CMS' policies have the power to turn the tide of the surgery center industry. Here is how those policies have both helped and hurt ASCs in 2023.

Helped

  • CMS updated ASC payment rates to 3.8 percent in its 2023 "Hospital Outpatient Prospective Payment System and Ambulatory Surgical Center Payment System Proposed Rule."
  • In December, CMS submitted a 134-page proposal designed to improve prior authorizations for Medicare and Medicaid patients through automating the process and improving workflows. The proposal requires certain payers to address the administrative hassles of prior authorization by requiring the implementation of an automated process, meeting shorter time frames for decision-making and improving transparency.
  • In its 2023 final rule, CMS implemented a policy that provides complexity adjustments for certain ASC procedures. According to VMG Health's 2023 mergers and acquisitions report, these adjustments are applied to "combinations of primary procedures and add-on codes deemed eligible under the hospital [outpatient prospective payment system]." Previously, add-on codes did not receive more reimbursement when bundled with primary codes.

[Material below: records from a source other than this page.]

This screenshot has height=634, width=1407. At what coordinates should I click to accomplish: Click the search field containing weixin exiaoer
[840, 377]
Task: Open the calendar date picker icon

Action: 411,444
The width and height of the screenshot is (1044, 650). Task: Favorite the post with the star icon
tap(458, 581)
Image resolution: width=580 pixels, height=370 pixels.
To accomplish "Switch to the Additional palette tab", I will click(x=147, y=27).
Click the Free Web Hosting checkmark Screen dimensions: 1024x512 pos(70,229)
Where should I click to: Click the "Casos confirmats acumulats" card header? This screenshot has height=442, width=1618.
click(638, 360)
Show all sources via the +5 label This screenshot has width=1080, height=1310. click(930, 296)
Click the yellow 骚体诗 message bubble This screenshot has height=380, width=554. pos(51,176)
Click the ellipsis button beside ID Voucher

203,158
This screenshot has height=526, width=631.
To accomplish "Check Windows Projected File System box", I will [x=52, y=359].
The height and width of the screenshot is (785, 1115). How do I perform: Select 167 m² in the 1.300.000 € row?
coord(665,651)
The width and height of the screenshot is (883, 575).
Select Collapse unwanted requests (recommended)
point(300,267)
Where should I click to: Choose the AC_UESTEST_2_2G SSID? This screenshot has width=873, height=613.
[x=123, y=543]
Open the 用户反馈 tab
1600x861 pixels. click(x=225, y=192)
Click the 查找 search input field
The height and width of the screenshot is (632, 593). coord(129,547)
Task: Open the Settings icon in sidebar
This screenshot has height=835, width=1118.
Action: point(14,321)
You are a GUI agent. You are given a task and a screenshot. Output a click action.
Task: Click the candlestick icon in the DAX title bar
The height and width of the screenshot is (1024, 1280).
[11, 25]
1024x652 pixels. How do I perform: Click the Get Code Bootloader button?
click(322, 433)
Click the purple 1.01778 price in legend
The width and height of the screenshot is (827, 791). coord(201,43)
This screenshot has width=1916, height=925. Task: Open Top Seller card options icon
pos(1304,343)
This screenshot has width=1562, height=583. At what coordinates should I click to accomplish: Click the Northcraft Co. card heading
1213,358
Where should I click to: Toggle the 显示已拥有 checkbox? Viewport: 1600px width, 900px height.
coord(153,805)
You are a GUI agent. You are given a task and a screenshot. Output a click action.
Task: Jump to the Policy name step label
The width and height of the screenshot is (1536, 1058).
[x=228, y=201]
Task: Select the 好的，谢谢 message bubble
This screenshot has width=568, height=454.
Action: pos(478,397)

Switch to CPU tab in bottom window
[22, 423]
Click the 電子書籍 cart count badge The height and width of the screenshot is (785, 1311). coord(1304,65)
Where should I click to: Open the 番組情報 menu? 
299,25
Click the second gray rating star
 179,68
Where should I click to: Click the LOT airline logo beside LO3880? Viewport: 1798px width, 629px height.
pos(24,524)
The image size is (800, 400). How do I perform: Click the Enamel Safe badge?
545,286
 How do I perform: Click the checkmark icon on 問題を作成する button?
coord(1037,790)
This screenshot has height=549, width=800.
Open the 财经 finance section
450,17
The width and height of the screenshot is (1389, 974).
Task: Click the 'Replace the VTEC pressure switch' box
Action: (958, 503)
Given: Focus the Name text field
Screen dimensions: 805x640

This policy allows Medicare to provide adjustments to the payment rate to account for the costs of specific services. 

Hurt

  • The conversion factor used to calculate physician reimbursement declined by $1.55 to $33.06 in 2023, representing a 4.48 percent decrease.
  • In November, CMS released the Medicare payment and policy change final rule. The rule kept a 2 percent Medicare reimbursement cut to physicians in 2023, and 2024 may bring at least another 1.25 percent cut.
  • In its 2023 final rule, CMS considered 64 recommendations for new procedures to be added to the ASC-covered procedures list, but only four procedures that are typically performed in an outpatient setting were chosen.